* Data listing

· · · ·

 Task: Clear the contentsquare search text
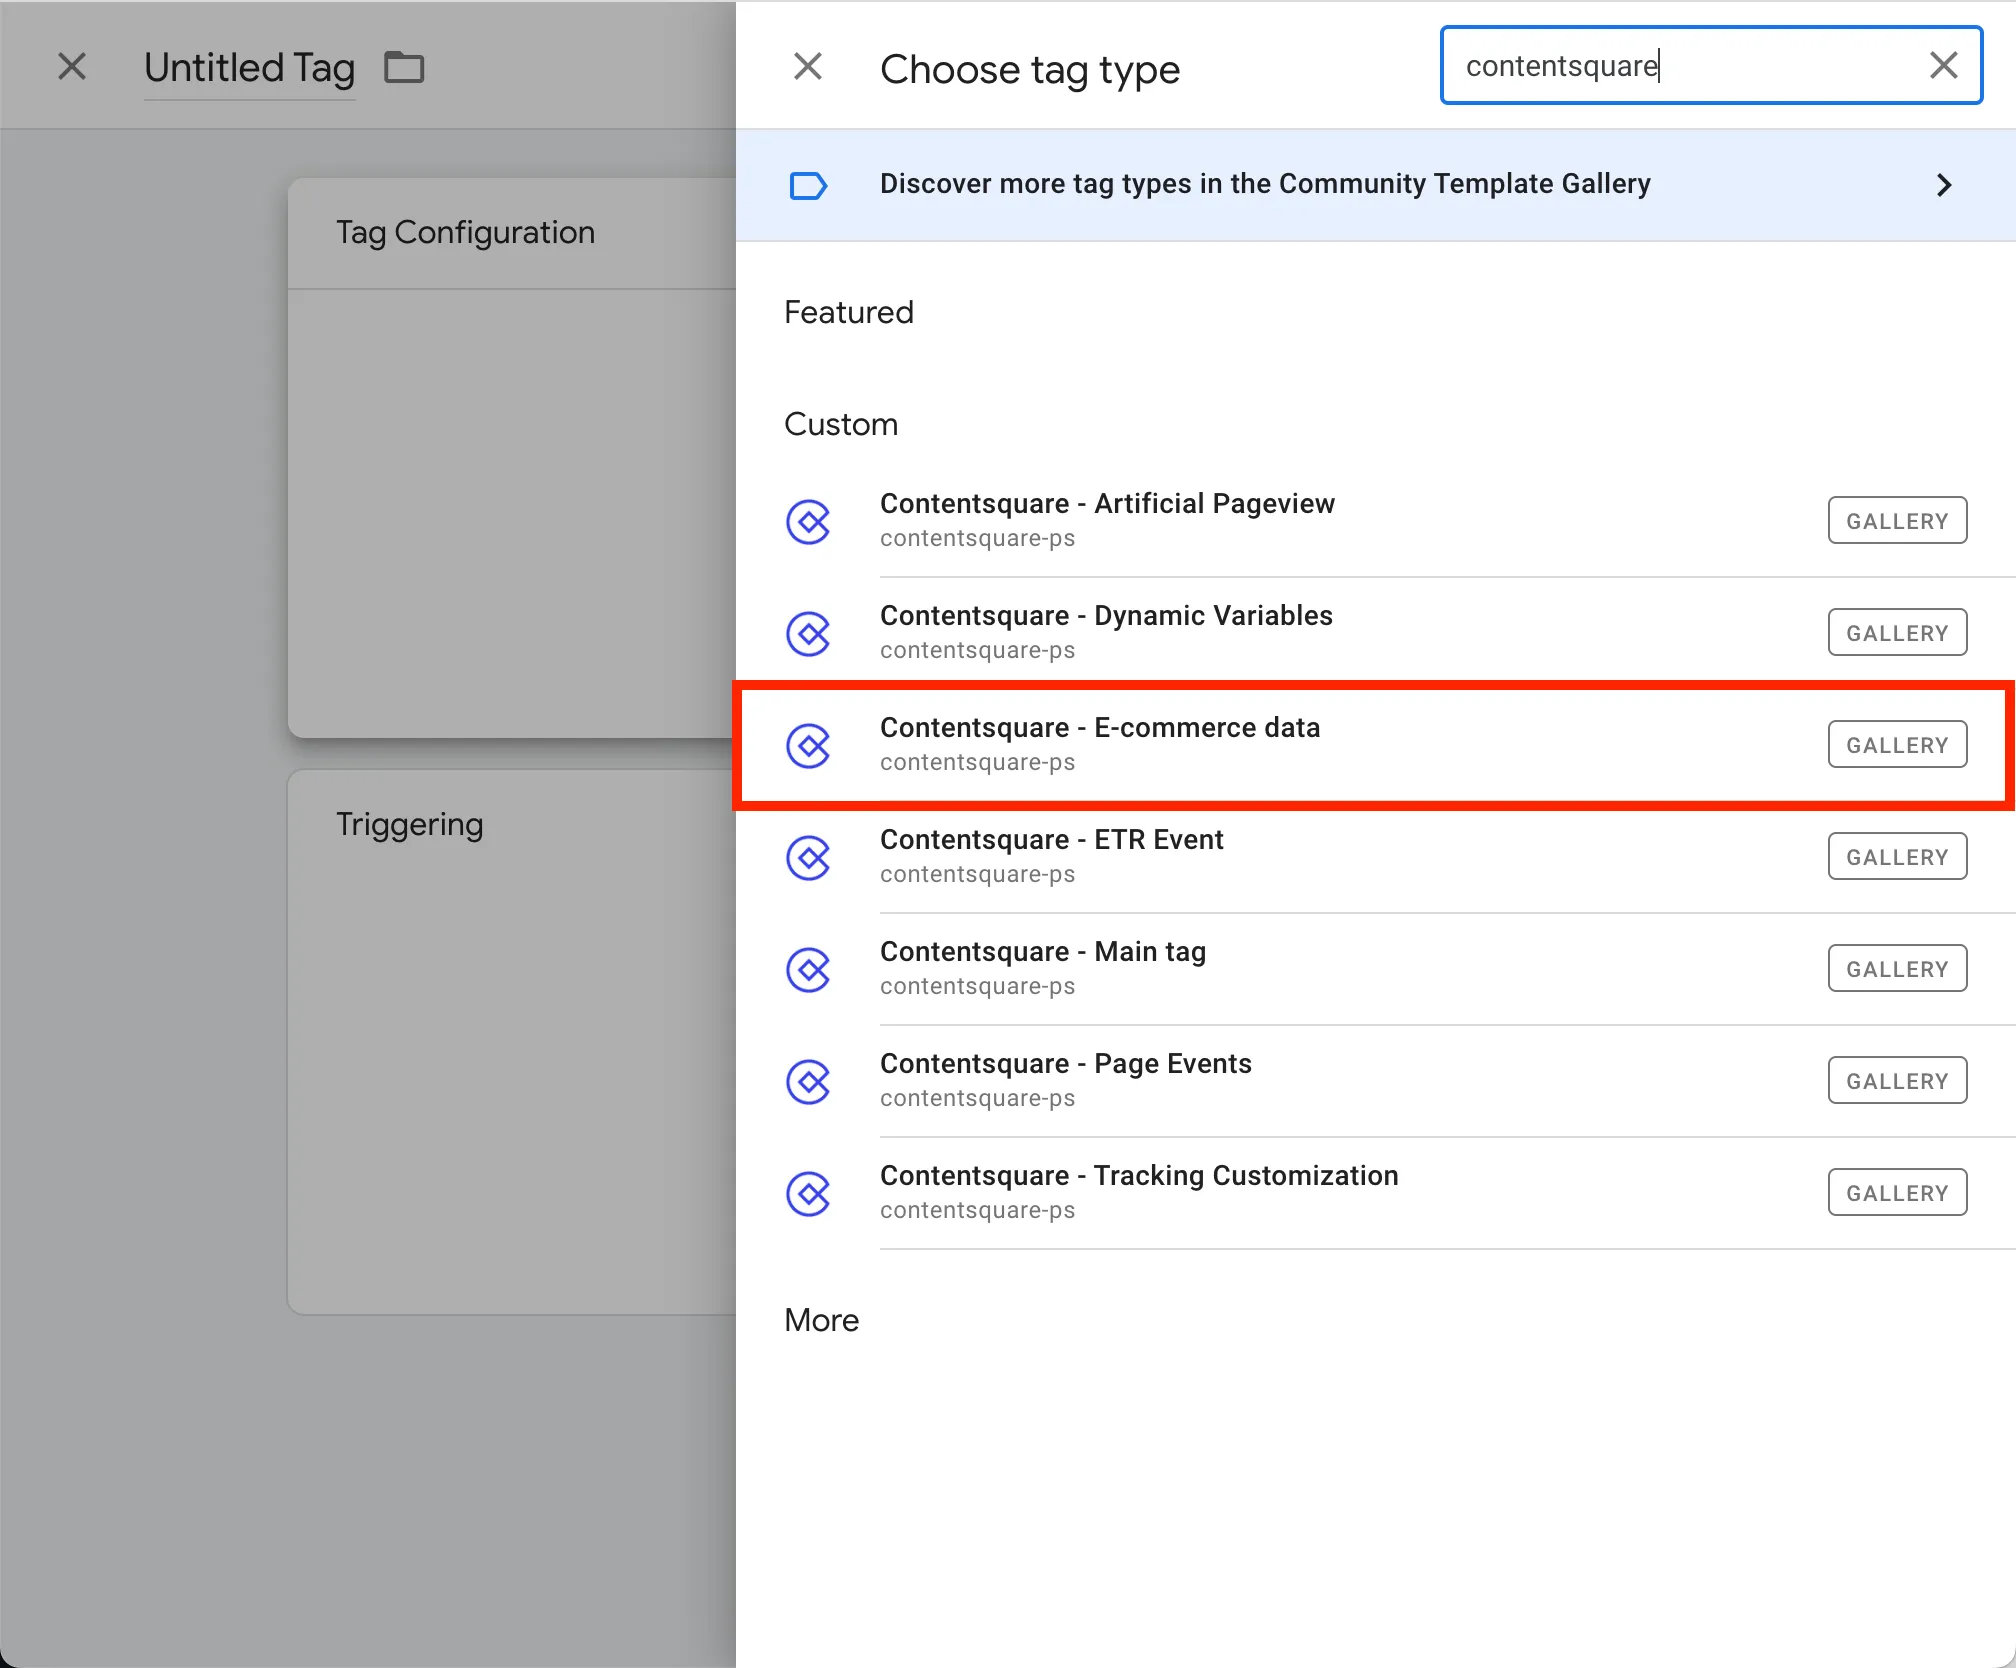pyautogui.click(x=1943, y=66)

· · · ·

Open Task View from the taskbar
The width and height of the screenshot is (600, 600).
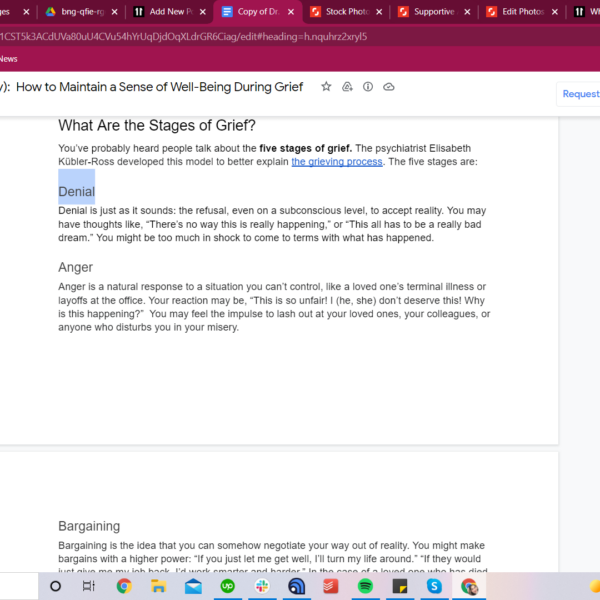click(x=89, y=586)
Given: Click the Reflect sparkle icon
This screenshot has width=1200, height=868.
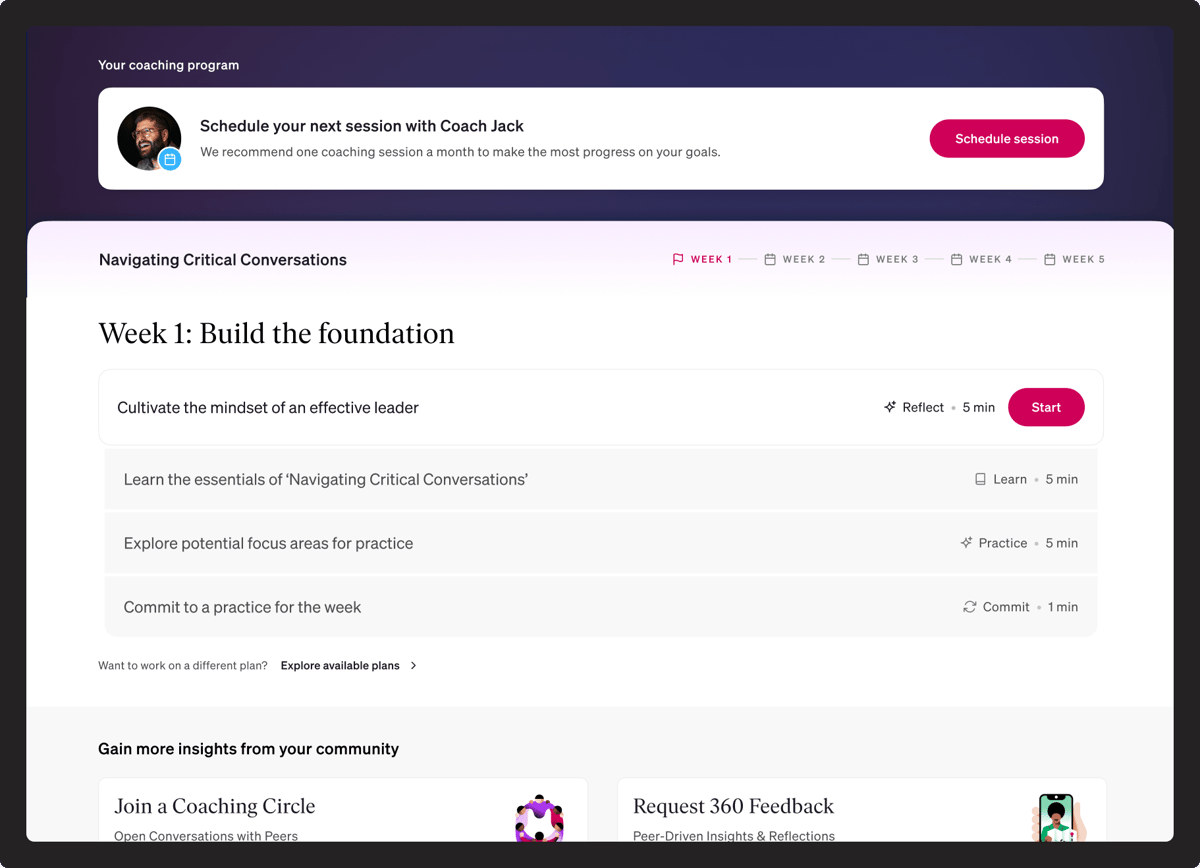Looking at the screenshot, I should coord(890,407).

· · · ·

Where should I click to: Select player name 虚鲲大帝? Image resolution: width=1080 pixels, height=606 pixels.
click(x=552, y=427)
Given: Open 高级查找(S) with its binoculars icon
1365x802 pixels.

· · · ·

* What is being asked
Please rename "pixels" to "px" in the records, starting with the line containing "Where should I" and going on through the line containing "1365x802 pixels.". Return only those lines, with everything else unchanged.

* Output
Where should I click to: Select player name 虚鲲大帝? Image resolution: width=1080 px, height=606 px.
click(x=552, y=427)
Given: Open 高级查找(S) with its binoculars icon
1365x802 px.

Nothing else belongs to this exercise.